For robots of human and animal types, attention has in recent years been drawn to active senses of vision and audition. A sense by a sensory device provided in a robot for its vision or audition is made active (active sensory perception) when a portion of the robot such as its head carrying the sensory device is varied in position or orientation as controlled by a drive means in the robot so that the sensory device follows the movement or instantaneous position of a target to be sensed or perceived.
As for active vision, studies have diversely been undertaken using an arrangement in which at least a camera as the sensory device holds its optical axis directed towards a target by being controlled in position by the drive means while permitting itself to perform automatic focusing and zooming in and out relative to the target to take a picture thereof
As for active audition or hearing, at least a microphone as the sensory device may likewise have its facing kept directed towards a target by being controlled in position by the drive mechanism to collect a sound from the target. An inconvenience has been found to occur then with the active audition, however. To wit, with the drive mechanism in operation, the microphone may come to pick up a sound, especially burst noises, emitted from the working drive means. And such sound as a relatively large noise may become mixed with a sound from the target, thereby making it hard to precisely recognize the sound from the target.
And yet, auditory studies made on the limited state that the drive means in the robot is at a halt have been found not to stand especially with the situation that the target is moving and hence unable to give rise to what is called active audition by having the microphone follow the movement of the target.
Yet further, the microphone as the auditory device may come to pick up not only the sound from the drive means but also various sounds of actions generated interior of the robot and noises steadily emitted from its inside, thereby making it hard to provide consummate active audition.
By the way, there has been known an active noise control (ANC) method designed to cancel a noise.
In the ANC method, a microphone is disposed in the vicinity of a noise source to collect noises from the noise source. From the noises, a noise that is the noise which is desirably cancelled at a given area is predicted using an adaptive filter such as an infinite impulse responsive (IIR) or a finite impulse responsive (FIR) filter. In that area, a sound that is opposite in phase to the predicted noise is emitted from a speaker to cancel the same and thereby to cause it to cease to exist.
The ANC method, however, requires data in the past in the noise prediction and is found hard to meet with what is called a bust noise. Further, the use of an adaptive filter in the noise cancellation is found to cause the information on a phase difference between right and left channels to be distorted or even to vanish so that the direction from which a sound is emitted becomes unascertainable.
Furthermore, while the microphone used to collect noises from the noise source should desirably collect noises selectively as much as possible, it is difficult in the robot audition apparatus to collect noises nothing but noises.
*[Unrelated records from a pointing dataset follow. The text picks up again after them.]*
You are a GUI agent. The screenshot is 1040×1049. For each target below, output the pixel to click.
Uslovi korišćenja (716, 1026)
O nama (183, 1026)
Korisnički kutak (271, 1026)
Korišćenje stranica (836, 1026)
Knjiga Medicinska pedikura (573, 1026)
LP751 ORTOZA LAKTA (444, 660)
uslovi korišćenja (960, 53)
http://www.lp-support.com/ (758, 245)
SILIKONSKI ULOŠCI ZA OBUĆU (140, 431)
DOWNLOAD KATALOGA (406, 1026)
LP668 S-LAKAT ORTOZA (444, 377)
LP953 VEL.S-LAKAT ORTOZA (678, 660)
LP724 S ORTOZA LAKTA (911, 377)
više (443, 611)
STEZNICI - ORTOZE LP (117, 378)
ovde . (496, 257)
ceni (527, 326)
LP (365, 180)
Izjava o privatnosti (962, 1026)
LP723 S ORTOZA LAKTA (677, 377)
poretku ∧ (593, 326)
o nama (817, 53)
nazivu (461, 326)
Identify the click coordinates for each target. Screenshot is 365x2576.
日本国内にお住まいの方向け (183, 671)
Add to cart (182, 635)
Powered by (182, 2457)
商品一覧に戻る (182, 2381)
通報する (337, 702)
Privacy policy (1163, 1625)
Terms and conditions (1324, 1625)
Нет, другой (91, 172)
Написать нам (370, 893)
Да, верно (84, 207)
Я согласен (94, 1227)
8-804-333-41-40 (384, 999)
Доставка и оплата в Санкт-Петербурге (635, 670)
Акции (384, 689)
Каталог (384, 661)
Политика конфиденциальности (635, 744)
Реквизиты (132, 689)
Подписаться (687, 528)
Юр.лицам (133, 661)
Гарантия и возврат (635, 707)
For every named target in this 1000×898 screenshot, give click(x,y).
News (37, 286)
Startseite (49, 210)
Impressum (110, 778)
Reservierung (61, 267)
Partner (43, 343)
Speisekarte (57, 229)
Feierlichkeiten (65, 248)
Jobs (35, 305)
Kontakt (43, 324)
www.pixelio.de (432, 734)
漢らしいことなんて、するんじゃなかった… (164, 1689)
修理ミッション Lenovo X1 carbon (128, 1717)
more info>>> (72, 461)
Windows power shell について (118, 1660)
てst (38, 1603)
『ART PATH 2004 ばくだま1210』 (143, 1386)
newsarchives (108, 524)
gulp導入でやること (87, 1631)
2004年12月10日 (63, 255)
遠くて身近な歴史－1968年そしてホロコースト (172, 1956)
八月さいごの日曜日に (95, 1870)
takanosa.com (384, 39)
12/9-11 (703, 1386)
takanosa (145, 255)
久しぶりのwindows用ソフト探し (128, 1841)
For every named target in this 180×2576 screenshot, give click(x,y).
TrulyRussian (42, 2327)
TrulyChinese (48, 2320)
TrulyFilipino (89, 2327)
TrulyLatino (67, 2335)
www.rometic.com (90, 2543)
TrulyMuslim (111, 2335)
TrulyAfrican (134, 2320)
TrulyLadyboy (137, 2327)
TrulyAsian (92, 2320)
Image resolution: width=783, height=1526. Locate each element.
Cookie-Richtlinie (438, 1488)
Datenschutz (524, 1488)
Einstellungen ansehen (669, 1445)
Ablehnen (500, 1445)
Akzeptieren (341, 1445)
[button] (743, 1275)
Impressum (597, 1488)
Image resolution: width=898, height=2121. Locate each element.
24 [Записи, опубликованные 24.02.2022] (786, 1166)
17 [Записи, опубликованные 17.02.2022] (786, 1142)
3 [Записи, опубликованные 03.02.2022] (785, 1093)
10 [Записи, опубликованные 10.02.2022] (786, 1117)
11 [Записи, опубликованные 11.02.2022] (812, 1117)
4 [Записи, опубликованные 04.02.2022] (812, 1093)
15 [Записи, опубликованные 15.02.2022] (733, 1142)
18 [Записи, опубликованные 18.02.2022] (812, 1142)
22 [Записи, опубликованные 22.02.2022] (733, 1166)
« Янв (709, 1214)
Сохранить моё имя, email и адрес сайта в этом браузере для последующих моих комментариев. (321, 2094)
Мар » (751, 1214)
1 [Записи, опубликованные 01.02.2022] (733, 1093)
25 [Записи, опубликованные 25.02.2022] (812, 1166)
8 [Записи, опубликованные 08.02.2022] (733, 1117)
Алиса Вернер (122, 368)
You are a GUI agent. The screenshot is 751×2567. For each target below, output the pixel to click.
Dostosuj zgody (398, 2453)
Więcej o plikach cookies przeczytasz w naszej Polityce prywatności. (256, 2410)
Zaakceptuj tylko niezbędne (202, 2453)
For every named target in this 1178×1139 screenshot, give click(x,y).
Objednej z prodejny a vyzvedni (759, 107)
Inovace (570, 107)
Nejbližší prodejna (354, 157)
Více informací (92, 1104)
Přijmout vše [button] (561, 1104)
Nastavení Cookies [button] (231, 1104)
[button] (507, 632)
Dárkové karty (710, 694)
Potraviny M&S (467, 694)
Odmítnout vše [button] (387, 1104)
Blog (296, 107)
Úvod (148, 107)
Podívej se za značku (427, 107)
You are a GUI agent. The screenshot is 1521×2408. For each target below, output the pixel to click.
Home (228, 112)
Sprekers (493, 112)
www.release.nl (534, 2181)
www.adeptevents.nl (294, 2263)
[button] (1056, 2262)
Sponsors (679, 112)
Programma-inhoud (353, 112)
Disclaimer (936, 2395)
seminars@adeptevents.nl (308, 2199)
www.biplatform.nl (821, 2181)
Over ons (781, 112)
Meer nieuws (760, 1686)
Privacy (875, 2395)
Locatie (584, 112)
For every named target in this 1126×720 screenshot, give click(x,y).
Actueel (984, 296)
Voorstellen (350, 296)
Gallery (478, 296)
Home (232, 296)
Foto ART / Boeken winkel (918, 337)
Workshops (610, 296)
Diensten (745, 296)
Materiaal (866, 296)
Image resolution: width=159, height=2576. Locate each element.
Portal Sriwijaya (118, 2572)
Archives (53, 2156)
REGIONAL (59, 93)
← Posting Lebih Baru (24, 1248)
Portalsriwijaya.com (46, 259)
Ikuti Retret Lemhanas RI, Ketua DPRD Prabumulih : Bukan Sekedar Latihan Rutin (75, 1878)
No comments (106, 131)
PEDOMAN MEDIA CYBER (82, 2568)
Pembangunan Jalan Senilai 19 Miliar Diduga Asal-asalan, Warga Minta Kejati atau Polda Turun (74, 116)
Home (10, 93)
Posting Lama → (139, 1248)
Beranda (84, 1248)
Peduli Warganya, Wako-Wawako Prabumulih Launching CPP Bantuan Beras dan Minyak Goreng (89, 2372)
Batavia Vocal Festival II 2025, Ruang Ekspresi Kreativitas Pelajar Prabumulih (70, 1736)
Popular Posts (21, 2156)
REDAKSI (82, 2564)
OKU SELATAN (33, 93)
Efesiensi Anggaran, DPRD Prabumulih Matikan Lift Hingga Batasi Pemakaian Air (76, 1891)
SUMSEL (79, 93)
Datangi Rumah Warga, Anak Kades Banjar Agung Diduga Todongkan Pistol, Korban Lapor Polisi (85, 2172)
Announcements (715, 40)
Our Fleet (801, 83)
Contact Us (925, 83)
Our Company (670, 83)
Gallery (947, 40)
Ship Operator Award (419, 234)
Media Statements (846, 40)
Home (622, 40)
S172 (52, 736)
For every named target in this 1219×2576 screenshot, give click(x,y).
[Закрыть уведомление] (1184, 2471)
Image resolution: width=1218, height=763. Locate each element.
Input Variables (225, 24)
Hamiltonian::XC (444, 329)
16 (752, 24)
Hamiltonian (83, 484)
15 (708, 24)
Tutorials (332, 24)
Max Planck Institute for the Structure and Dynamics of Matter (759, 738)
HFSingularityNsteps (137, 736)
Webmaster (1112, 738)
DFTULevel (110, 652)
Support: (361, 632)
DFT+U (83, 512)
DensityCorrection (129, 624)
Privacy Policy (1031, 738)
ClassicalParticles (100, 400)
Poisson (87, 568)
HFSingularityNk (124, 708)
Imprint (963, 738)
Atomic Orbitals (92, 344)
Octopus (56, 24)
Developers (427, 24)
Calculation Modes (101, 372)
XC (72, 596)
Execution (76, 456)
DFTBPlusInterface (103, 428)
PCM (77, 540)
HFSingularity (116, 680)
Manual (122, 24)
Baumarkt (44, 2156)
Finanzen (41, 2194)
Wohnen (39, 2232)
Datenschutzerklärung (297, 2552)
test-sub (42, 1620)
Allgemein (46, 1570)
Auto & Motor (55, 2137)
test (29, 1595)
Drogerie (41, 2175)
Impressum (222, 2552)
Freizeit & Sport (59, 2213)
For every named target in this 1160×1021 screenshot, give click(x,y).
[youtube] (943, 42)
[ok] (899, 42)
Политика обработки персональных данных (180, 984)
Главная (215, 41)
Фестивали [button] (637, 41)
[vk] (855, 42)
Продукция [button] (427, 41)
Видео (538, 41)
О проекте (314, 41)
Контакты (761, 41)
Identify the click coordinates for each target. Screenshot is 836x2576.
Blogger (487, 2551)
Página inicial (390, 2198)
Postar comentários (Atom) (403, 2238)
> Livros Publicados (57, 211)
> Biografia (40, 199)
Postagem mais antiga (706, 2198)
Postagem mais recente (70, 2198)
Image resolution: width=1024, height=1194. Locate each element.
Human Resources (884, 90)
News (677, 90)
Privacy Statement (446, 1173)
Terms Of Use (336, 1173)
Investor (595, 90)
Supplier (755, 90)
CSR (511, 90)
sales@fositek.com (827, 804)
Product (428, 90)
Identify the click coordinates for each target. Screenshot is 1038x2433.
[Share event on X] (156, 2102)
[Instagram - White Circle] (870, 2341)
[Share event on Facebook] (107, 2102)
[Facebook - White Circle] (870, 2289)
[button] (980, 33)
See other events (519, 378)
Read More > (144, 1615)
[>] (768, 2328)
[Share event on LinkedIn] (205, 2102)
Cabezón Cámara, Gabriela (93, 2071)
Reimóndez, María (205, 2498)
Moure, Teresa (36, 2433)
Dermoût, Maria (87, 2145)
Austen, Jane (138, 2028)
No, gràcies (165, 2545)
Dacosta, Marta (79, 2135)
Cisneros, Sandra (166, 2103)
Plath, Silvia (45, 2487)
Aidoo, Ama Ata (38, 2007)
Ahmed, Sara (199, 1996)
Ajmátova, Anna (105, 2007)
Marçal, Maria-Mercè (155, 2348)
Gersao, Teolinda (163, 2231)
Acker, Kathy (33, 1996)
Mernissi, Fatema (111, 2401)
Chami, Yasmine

Moreover, while the need to entail a time of computation for predicting what the noise is that should desirably be cancelled in a given area requires as a precondition that the speaker be disposed spaced apart from the noise source by more than a certain distance, the robot audition apparatus necessarily reduces the time of computation since an external microphone for collecting an external sound must be disposed adjacent to the inner microphone for collecting noises and makes it impractical to use the ANC method.
It can thus be seen that adopting the ANC method in order to cancel noises generated in the interior of a robot is unsuitable.
With the foregoing taken into account, it is an object of the present invention to provide a robot auditory apparatus and system that can effect active perception by collecting a sound from an outside target with no influence exerted by noises generated inside of the robot such as those emitted from the robot drive means.